Retirement CrisisThe United States Senate reports that “As a country, we are woefully unprepared for retirement. Half of all Americans have less than $10,000 in savings and nearly half of the oldest Baby Boomers are at risk of not having sufficient resources to pay for basic retirement expenses and healthcare costs.

The Center for Retirement Research at Boston College estimates that our “retirement income deficit” is $6.6 trillion. That number represents the gap between pension and retirement savings that American households have today and what they should have to maintain their standard of living in retirement.” This is not only a major issue for seniors, but also for their families who may be responsible for caring for them.

After a lifetime in the workforce, many retired seniors are having trouble making ends meet and affording basic living expenses. According to the report: “In 2010, nearly six million Americans aged 65 and over were living in poverty or near-poverty. By 2020, that number is expected to increase by 33 percent.

Given that an increasing number of older people are reaching retirement age without income to supplement Social Security, we could see even higher poverty rates in the future.”

Many seniors will be forced to make difficult decisions regarding their finances if their retirement savings are not enough. This could mean moving to a smaller home or choosing not to receive medical care in order to save on expenses.

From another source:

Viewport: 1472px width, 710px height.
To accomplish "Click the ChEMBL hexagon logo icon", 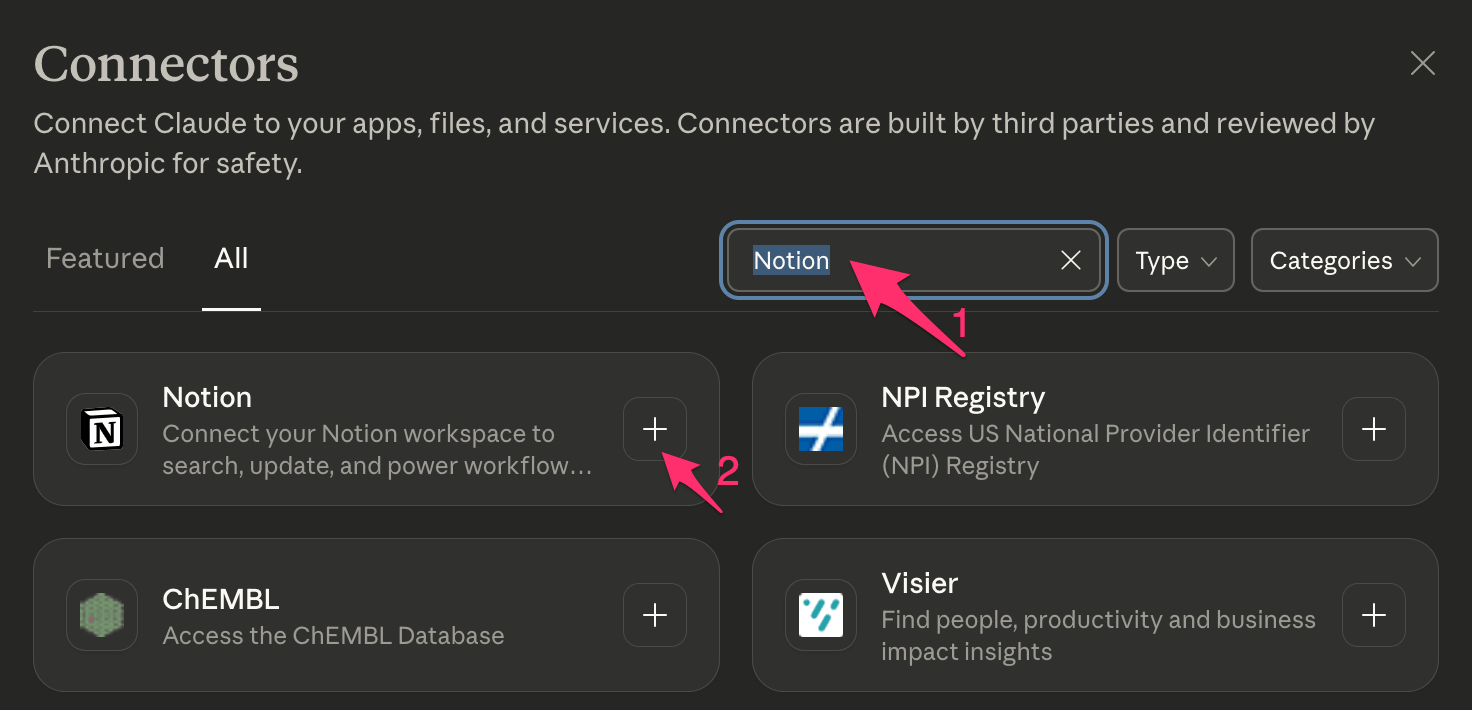I will click(x=102, y=615).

A reverse mortgage loan could be a good financial solution for those ages 62 and older that either own their home outright or have significant equity in their home. Reverse mortgage loans require that homeowners live in their home as their primary residence.

Loan proceeds can be used for a variety of needs. Many borrowers use their loan funds to pay for medical bills, travel or making home improvements.  A reverse mortgage loan requires borrowers to continue paying property taxes and homeowner’s insurance and maintain the home according to Federal Housing Administration guidelines.

The loan becomes due when the home is sold, the borrower moves out of the home as their primary residence or the borrower passes away.  Typically the home is sold to repay the loan.